Daily Devotion for May 27, 2017

Prayers
Scripture
Lord's Prayer
Our Father, who art in heaven, hallowed be thy name. Thy kingdom come; Thy will be done, on earth as it is in heaven. Give us this day our daily bread, and forgive us our trespasses, as we forgive those who trespass against us. And lead us not into temptation, but deliver us from evil.
For Thine is the kingdom, and the power, and the glory, forever and ever.
Something a bit different for our “Saturday Oldie” this week. The video quality of this is poor, but well worth it.
For God's Help
Lord God, Enlighten what is dark in me,
Strengthen what is weak in me,
Mend what is broken in me,
Bind what is bruised in me,
Heal what is sick in me,
Revive whatever peace and love that has died in me.
Restore me, Father God, as you would have me,
That I may better serve you
And show your Glory to all the world.
In the name of Christ, I pray,
Prayer to Remove Hardness in My Heart
Precious Lord God, I am deeply distressed at my failure to know you as fully as I want to. I do things that I do not want to do and I think things that I regret. Sometimes I feel like a phony Christian, for there is a hard place in my heart that urges me to live, not in your Spirit, but in the world. Please, God, I beg of you, in your mighty power, melt the hardness of my heart. Of my own free will, I ask you into the deepest crevice of my being, that I may be filled with your love and holiness. I depend on your without any backup plan, Lord; for you and only you have the power to change me.
Meditation
[God can mend what is broken in us.]
Benediction
The God of peace, who brought again from the dead our Lord Jesus Christ, the great Shepherd of the sheep, through the blood of the everlasting covenant; Make me perfect in every good work to do your will, working in me that which is well pleasing in your sight; through Jesus Christ, to whom be glory for ever and ever.
Think of the day ahead in terms of God with you, and visualize health, strength, guidance, purity, calm confidence, and victory as the gifts of His presence.

Psalm 94:1-2 (NKJV)
Oh come, let us sing to the Lord!
Let us shout joyfully to the Rock of our salvation.
Let us come before His presence with thanksgiving;
Let us shout joyfully to Him with psalms.

1 Peter 1:22-25 (ESV)
That Which Will Not Perish
Having purified your souls by your obedience to the truth for a sincere brotherly love, love one another earnestly from a pure heart, since you have been born again, not of perishable seed but of imperishable, through the living and abiding word of God; for
and all its glory like the flower of grass.
The grass withers, and the flower falls,
but the word of the Lord remains forever.”
Notes on the Scripture
This passage begins with another of Peter's long sentences. It looks impenetrable, but what he is saying is, actually, not hard to understand.

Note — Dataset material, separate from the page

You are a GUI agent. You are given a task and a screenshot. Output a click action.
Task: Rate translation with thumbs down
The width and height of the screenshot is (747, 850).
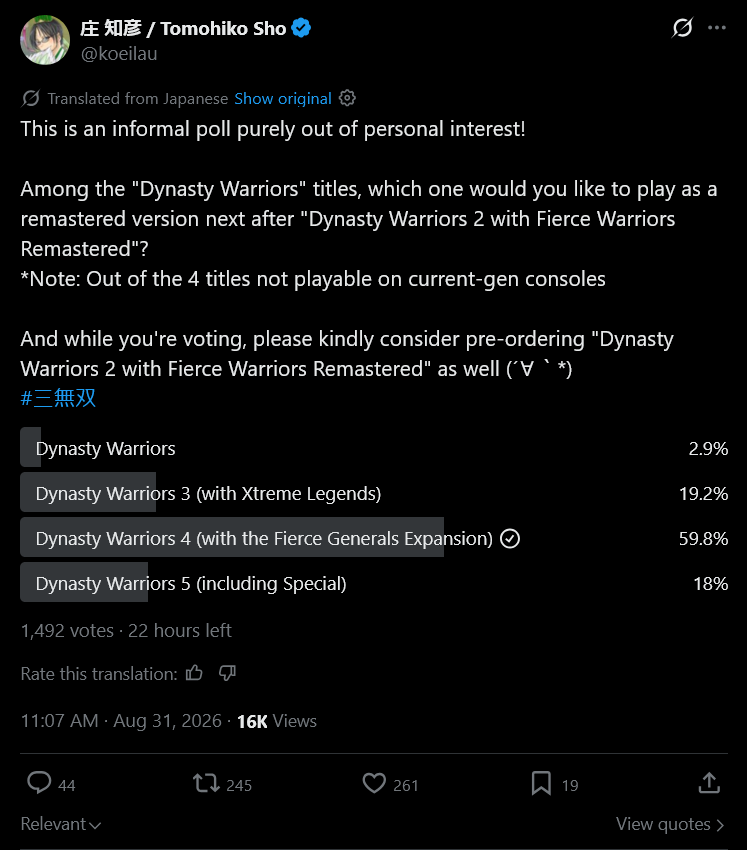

e have “purified our souls by obedience to the truth.” The souls of all have been corrupted by life. By obeying Christ's teaching, by believing in Him, we have purified our souls of this corruption. Christ's truth includes a teaching that we should love one another with a sincere “brotherly” love.
Since the truth we have followed tells us to share this form of love, it is imperative that we build this love with other Christians. We cannot pretend, either. It must be sincere. We cannot fake it, acting nice to someone we can't stand, smiling while we are boiling inside. We must examine our thoughts, pray where we feel anger or judgment towards another, ask the Holy Spirit to help us.
Why? It is part of our rebirth in the spirit. We are a new person when we are baptized and/or accept Christ fully.
Our old self existed entirely as a perishable body and we made decisions based solely on animal drives and selfishness. But the Word of God is living, not dead. Jesus is alive; He defeated death. And furthermore, Christ and his teachings abide: that is, they have a permanent home with us, inside us, in the person of the Holy Spirit.
Peter calls the source of our bodies “perishable seed”, which is easy enough to understand. But when we are reborn, our selves and our souls have another existence created by the imperishable seed of God's word. Our body stays alive for a short while after this transformation — maybe for 100 years, maybe for a day, but a short while in terms of a universe that is 10 billion years old. During this time, our earthly body continues to demand that its needs and desires be met, which can lead us to sin.
Peter elaborates a little on the impermanence of the perishable seed, by quoting a passage from Isaiah. The analogy of human life to grass appears many times in the Bible. It helps us to understand, because the grass of the pastures lives for just one year — think of “grass” as wheat — and we can see the constant death and rebirth of humanity much clearer after watching wheat grow and die for a few years.